Authors: Bartłomiej Dudek and Paweł Gawrychowski

Published in: LIPIcs, Volume 181, 31st International Symposium on Algorithms and Computation (ISAAC 2020)


Abstract
Permutation σ appears in permutation π if there exists a subsequence of π that is order-isomorphic to σ. The natural algorithmic question is to check if σ appears in π, and if so count the number of occurrences. Only since very recently we know that for any fixed length k, we can check if a given pattern of length k appears in a permutation of length n in time linear in n, but being able to count all such occurrences in f(k)⋅ n^o(k/log k) time would refute the exponential time hypothesis (ETH). Together with practical applications in statistics, this motivates a systematic study of the complexity of counting occurrences for different patterns of fixed small length k. We investigate this question for k = 4. Very recently, Even-Zohar and Leng [arXiv 2019] identified two types of 4-patterns. For the first type they designed an 𝒪̃(n) time algorithm, while for the second they were able to provide an 𝒪̃(n^1.5) time algorithm. This brings up the question whether the permutations of the second type are inherently harder than the first type. We establish a connection between counting 4-patterns of the second type and counting 4-cycles (not necessarily induced) in a sparse undirected graph. By designing two-way reductions we show that the complexities of both problems are the same, up to polylogarithmic factors.

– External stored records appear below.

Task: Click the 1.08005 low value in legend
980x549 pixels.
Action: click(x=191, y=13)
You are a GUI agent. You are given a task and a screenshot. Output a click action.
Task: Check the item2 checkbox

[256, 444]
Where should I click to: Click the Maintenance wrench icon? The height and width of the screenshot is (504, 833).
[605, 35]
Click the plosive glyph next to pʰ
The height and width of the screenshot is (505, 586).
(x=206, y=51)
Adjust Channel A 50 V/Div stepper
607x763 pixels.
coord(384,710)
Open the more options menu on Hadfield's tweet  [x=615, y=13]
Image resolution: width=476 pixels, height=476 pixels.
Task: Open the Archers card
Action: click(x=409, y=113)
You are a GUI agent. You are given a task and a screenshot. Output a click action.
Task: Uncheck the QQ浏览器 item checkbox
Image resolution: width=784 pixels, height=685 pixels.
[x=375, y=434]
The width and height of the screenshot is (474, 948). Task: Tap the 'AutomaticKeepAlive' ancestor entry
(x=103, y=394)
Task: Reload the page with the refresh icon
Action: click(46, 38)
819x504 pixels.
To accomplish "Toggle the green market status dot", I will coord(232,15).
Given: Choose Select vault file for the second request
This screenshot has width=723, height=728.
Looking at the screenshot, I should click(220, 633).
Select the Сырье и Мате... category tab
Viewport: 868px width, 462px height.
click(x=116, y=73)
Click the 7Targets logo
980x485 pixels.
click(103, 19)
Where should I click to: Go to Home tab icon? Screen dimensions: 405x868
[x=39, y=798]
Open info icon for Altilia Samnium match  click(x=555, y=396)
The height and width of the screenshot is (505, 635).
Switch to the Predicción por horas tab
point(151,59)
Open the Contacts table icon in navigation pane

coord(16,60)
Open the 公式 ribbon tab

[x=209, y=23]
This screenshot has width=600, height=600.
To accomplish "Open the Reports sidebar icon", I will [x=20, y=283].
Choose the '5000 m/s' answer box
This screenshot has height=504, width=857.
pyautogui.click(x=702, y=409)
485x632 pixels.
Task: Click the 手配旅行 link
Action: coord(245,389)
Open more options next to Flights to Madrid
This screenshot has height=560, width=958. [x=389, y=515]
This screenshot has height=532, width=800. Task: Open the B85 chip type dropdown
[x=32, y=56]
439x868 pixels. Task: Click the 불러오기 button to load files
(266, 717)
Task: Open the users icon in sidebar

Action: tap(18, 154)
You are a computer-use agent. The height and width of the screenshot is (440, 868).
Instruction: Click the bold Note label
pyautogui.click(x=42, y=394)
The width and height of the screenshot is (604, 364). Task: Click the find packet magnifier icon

This allows us to leverage the work done on the latter to provide a reasonable argument for why there is a difference in the complexities for counting 4-patterns of the first and the second type. In particular, even for the seemingly simpler problem of detecting a 4-cycle in a graph on m edges, the best known algorithm works in 𝒪(m^{4/3}) time. Our reductions imply that an 𝒪(n^{4/3-ε}) time algorithm for counting occurrences of any 4-pattern of the second type in a permutation of length n would imply an exciting breakthrough for counting (and hence also detecting) 4-cycles. In the other direction, by plugging in the fastest known algorithm for counting 4-cycles, we obtain an algorithm for counting occurrences of any 4-pattern of the second type in 𝒪(n^1.48) time.

Cite as

Bartłomiej Dudek and Paweł Gawrychowski. Counting 4-Patterns in Permutations Is Equivalent to Counting 4-Cycles in Graphs. In 31st International Symposium on Algorithms and Computation (ISAAC 2020). Leibniz International Proceedings in Informatics (LIPIcs), Volume 181, pp. 23:1-23:18, Schloss Dagstuhl – Leibniz-Zentrum für Informatik (2020)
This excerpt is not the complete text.